I am having an issue with double arguments for a probability function in C.
I have a function that takes a double as an argument:
int binomrand(double p, int n)
{
int i;
int numevents = 0;
for(i = 0; i < n; i++)
{
numevents += bernoullirand(p);
}
return numevents;
}
I pass .85:
int numcoach = binomrand(.85,COACH_SEATS);
but the minute I step into this function, Xcode shows p as such:
p double 5.2511106800094658E-315
Which is off by a factor of at least 10^314. This occurs even before calling bernoullirand, so I haven't included that code here.
E:
Since it was relevant, here was the .h declaration of binomrand:
int binomrand(float p, int n);
This was clearly wrong, but I didn't think to look at it. Note that's "float" and not "double".

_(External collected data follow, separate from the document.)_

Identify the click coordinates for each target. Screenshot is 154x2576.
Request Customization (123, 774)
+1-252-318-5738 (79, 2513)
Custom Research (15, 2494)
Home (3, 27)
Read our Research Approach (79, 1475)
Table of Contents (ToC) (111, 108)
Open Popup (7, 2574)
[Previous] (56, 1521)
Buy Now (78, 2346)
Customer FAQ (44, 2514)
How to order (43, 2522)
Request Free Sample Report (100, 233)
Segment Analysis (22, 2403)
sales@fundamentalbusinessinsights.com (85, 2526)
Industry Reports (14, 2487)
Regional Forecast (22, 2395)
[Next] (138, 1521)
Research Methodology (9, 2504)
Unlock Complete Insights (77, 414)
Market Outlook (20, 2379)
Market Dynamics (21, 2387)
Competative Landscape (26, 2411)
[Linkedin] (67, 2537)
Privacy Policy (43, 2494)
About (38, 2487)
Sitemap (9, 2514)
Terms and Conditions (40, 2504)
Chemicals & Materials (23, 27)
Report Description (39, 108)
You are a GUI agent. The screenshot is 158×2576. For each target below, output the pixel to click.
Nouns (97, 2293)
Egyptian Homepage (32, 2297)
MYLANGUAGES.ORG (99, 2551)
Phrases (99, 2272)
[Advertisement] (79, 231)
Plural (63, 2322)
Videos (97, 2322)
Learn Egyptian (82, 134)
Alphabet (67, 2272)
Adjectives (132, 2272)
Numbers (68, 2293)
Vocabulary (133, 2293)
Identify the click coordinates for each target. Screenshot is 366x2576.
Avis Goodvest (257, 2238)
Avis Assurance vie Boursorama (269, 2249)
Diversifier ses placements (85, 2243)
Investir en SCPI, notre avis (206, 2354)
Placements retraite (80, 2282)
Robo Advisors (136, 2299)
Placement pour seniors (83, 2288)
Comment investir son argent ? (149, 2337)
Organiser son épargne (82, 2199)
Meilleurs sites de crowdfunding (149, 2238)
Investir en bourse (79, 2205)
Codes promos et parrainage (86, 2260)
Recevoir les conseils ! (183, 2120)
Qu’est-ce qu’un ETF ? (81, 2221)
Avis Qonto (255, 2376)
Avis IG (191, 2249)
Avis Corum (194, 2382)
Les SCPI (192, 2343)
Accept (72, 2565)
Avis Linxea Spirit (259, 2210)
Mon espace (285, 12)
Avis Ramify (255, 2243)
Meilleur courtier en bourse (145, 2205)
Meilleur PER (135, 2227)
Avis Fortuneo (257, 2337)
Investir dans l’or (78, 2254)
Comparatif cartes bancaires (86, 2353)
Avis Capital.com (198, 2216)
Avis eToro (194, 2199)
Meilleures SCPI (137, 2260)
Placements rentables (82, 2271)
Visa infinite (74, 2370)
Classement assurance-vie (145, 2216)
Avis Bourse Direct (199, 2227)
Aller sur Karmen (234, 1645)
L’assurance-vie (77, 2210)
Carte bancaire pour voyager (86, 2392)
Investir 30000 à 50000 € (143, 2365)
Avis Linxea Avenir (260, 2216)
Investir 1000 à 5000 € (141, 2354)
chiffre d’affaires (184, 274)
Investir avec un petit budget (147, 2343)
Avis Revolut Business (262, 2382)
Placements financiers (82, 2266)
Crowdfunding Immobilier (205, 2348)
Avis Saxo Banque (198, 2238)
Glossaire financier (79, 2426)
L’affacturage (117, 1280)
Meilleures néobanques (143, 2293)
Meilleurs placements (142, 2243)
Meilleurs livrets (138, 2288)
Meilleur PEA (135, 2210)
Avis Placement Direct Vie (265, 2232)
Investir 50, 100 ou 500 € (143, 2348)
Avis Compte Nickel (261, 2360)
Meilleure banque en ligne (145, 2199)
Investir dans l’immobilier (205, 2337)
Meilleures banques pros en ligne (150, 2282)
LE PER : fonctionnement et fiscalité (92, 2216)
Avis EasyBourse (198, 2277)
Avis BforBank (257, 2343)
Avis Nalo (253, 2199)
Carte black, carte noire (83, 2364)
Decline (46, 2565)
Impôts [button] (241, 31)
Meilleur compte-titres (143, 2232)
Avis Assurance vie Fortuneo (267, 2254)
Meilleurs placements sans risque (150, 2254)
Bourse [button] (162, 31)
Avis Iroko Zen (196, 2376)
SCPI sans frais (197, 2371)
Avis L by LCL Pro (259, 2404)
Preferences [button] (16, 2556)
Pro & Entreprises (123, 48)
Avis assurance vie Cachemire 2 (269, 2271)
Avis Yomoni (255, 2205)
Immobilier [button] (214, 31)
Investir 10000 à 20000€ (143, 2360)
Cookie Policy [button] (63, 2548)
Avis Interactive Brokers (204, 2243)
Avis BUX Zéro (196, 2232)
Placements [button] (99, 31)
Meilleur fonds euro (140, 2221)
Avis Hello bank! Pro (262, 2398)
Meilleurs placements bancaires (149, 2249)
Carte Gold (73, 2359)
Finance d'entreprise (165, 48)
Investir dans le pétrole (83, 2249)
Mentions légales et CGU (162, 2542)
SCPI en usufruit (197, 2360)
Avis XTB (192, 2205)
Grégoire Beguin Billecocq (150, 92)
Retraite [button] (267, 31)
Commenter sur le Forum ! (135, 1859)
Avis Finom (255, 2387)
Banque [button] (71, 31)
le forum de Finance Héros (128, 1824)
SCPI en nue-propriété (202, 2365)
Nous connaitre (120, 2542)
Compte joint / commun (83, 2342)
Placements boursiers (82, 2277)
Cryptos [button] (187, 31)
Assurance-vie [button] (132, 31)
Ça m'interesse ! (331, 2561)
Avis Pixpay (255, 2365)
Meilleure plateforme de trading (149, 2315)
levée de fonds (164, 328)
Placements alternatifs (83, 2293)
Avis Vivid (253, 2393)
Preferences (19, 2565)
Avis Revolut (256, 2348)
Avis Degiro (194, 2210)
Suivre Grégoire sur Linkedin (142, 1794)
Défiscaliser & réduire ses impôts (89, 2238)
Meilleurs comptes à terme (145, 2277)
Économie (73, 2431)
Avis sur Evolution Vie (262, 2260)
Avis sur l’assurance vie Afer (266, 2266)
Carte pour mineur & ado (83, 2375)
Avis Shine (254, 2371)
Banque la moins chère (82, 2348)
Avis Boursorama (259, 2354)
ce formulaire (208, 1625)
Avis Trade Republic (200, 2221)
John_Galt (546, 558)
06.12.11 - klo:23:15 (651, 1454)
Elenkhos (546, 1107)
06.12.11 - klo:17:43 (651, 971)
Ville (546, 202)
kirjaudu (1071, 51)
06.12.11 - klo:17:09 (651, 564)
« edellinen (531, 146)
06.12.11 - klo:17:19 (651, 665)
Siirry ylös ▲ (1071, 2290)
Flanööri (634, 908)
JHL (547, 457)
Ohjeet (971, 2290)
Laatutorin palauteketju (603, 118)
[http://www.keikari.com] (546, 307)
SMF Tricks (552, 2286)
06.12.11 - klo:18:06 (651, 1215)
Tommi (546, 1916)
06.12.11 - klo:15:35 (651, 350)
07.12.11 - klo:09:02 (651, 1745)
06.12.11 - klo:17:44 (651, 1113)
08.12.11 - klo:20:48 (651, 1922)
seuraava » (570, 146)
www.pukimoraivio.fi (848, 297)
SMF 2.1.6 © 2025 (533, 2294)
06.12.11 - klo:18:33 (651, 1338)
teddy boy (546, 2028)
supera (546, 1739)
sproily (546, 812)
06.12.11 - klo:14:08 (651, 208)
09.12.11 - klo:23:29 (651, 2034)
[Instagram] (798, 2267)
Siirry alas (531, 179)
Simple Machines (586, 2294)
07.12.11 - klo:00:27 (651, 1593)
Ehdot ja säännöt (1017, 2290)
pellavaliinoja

When I updated the function from float to double in its .c file, I neglected to do so in its .h file. Multiple answerers realized this quickly.
This can happen if you have not declared the function binomrand before first use or declared it incorrectly. Declare the function on the top of file where you actually use it or use proper header files.
int binomrand(double p, int n); /* Declaration */
Related
I wrote a simple method to calculate an arithmetic mean like so:
float arithmetic_mean(int a[], int n)
{
float sum = 0;
int i;
for (i = 0; i < n; i++)
{
sum += a[i];
}
sum = sum / (float)n;
return sum;
}
I wanted to check it in main:
int main()
{
int a[] = { 1,3,5,1,6,7 };
float check = arithmetic_mean(a, 6);
printf("%f", check);
return 0;
}
even though the value the method returns is correct (=3.833333 as checked by printing it before returning it), when I try to print it in main I get 9 as the output.
I'm really new to C language and stuff like this always seems to happen with floats - I'll write a method that works and return a float - and the returned value would be something seemingly random. What am I missing here? What am I doing wrong?
The problem (which I can reproduce with MSVC) is that you are calling the arithmetic_mean function (from main) before you have defined it. Thus, the compiler uses a default definition of the function, which is that it returns an int type ... and the actual (float) value returned just happens to have a bit pattern that represents 9 when interpreted as an int.
You can leave the definition of the function where it is (after main) so long as you provide a forward declaration of the function, so that the compiler knows what the return type is:
float arithmetic_mean(int a[], int n); // Forward declaration of the function!
int main()
{
int a[] = { 1,3,5,1,6,7 };
float check = arithmetic_mean(a, 6);
printf("%f\n", check);
return 0;
}
// The actual DEFINITION (including the body) of the function can follow...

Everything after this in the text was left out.